Palme d'Or – Festival de Cannes 2017
Le milieu de l’art contemporain passé au crible par l’œil féroce du Suédois Ruben Östlund. Avec un cynisme effronté et un humour qui frôle parfois le malaise, le réalisateur décortique les dessous peu reluisants d’une institution pas toujours en accord avec ses idéaux.

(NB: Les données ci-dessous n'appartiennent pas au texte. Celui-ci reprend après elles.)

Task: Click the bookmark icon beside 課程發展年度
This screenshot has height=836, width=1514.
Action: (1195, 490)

Christian est un père divorcé qui aime consacrer du temps à ses deux enfants. Conservateur apprécié d’un musée d’art contemporain, il fait aussi partie de ces gens qui roulent en voiture électrique et soutiennent les grandes causes humanitaires. Il prépare sa prochaine exposition, intitulée « The Square », autour d’une installation incitant les visiteurs à l’altruisme et leur rappelant leur devoir à l’égard de leurs prochains. Mais il est parfois difficile de vivre en accord avec ses valeurs : quand Christian se fait voler son téléphone portable, sa réaction ne l’honore guère…
Christian est un nanti, son musée est une vitrine, une excuse personnelle qui lui évite de prendre part aux malheurs du monde contemporain, le vrai, celui qui se déploie tout autour du musée, avec ses pauvres, ses réfugiés et ses logements sociaux.

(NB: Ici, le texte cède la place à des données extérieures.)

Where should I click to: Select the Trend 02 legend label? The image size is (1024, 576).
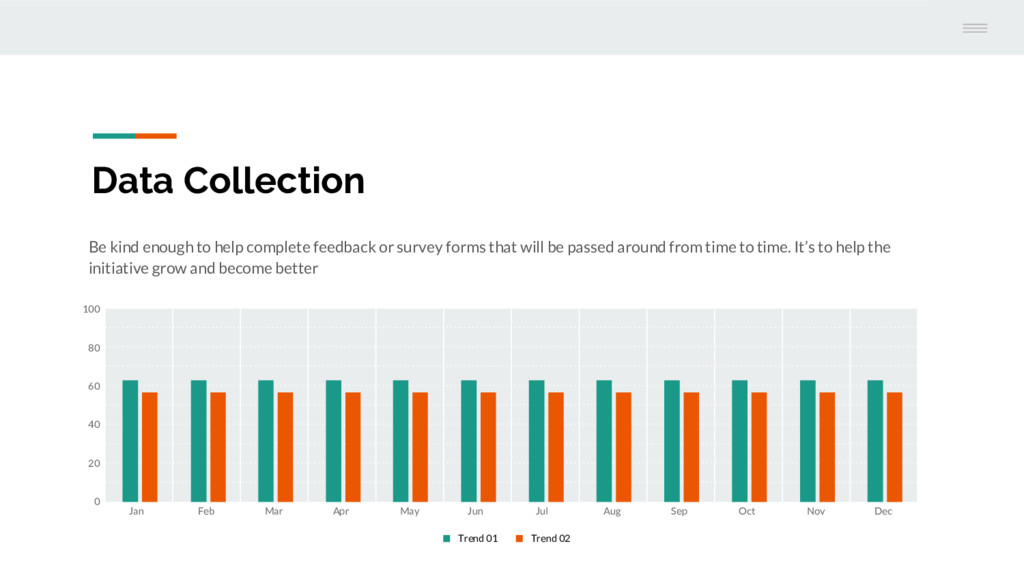click(550, 539)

Et cette petite bourgeoisie que Christian représente et dont il fait partie, le réalisateur va prendre un malin plaisir à l’égratigner, pour nous faire rire bien sûr, mais aussi pour dénoncer l’hypocrisie d’un certain milieu, ou simplement cette attitude de semi-indifférence à laquelle beaucoup – même les meilleurs d’entre nous – pourraient s’identifier.
Östlund se révèle très fort pour représenter ce monde particulier du business de l’art, avec ses jeunes « hipster » responsables de la communication qui ne cherchent qu’à faire le buzz, ses artistes pseudo-intello dont on ne comprend pas le charabia, ses galas de charité pompeux qui se terminent en débauche de drogues et d’alcool, cette allure raffinée qui dissimule une sauvagerie sans nom.
Mais The Square n’aurait pas reçu son illustre Palme si derrière cette représentation pas toujours très fine mais toujours très mordante, il n’y avait un réel savoir-faire cinématographique : Östlund se moque, certes, mais il le fait bien, et en nous poussant à réfléchir de surcroît. Chaque scène a son propre enjeu, son ressort – souvent comique – qu’il étire jusqu’au malaise, qu’il surexpose jusqu’à provoquer l’hilarité, l’embarras ou simplement l’écœurement.
Une satire sociale qui, vous l’aurez compris, n’épargne pas sa cible, mais qui le fait avec un tel panache, une telle élégance, que même le jury du plus grand festival de cinéma mondial – pourtant dans le collimateur d’une telle critique – lui a réservé sa plus prestigieuse récompense.